What the task asks
Within the records that follow, restate exactly the lines from the line with "You are a GUI" down to the line with "The height and width of the screenshot is (368, 700).", including both. Omit the pictures.
----------------
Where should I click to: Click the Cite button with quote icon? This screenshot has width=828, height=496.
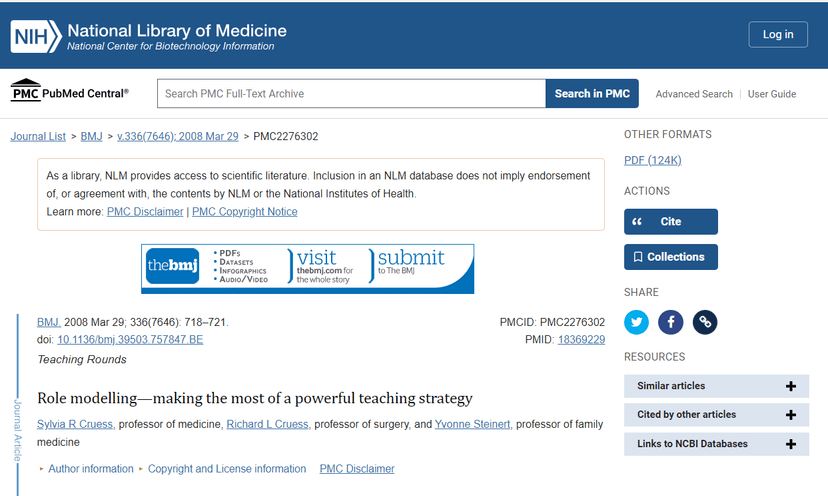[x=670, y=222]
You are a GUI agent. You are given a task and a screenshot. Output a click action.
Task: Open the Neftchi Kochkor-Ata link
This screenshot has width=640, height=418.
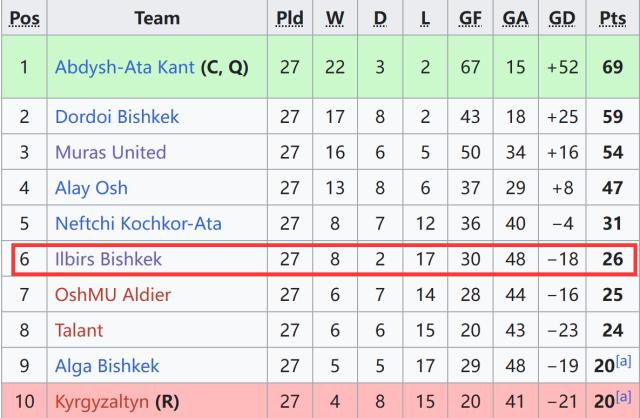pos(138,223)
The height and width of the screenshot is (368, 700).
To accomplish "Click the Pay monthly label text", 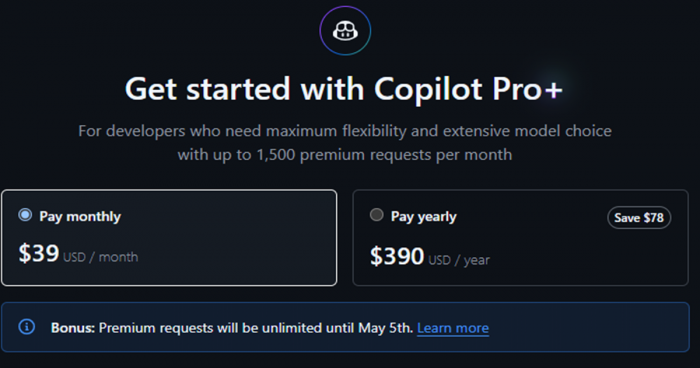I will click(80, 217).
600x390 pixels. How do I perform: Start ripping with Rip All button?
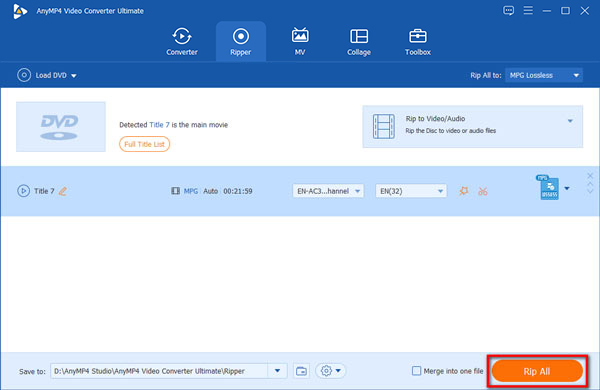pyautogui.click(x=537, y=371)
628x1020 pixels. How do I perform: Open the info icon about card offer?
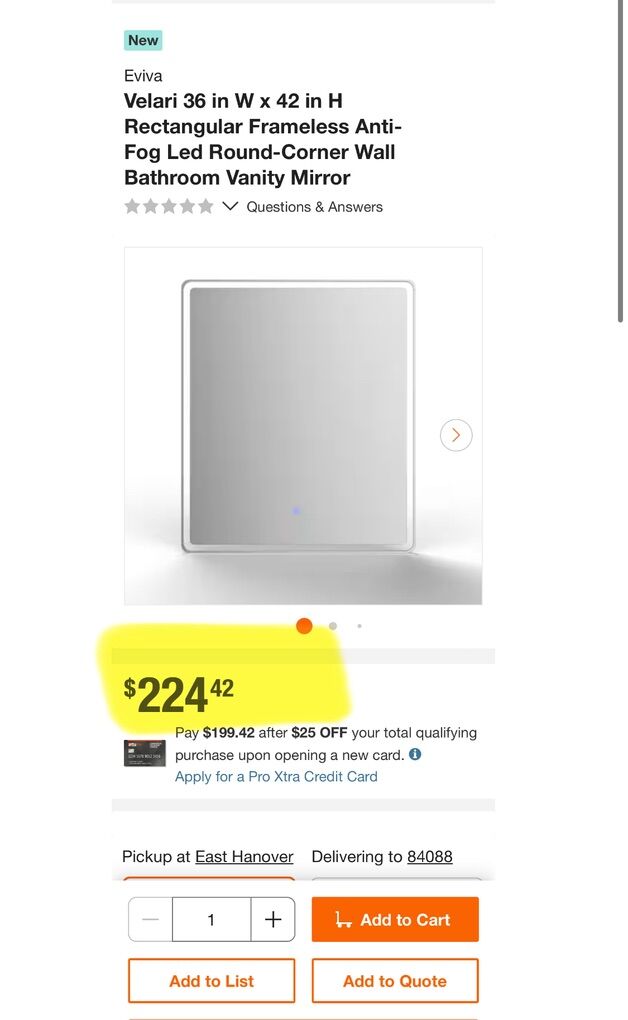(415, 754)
----------------
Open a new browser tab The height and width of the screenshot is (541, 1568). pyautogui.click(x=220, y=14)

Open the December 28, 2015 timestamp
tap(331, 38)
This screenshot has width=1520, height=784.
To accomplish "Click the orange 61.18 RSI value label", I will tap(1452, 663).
----------------
Answer to this task
You are a GUI agent. You are given a task and a screenshot. Output a click action.
Task: Open the Neftchi Kochkor-Ata link
This screenshot has width=640, height=418.
pos(138,223)
The height and width of the screenshot is (368, 700).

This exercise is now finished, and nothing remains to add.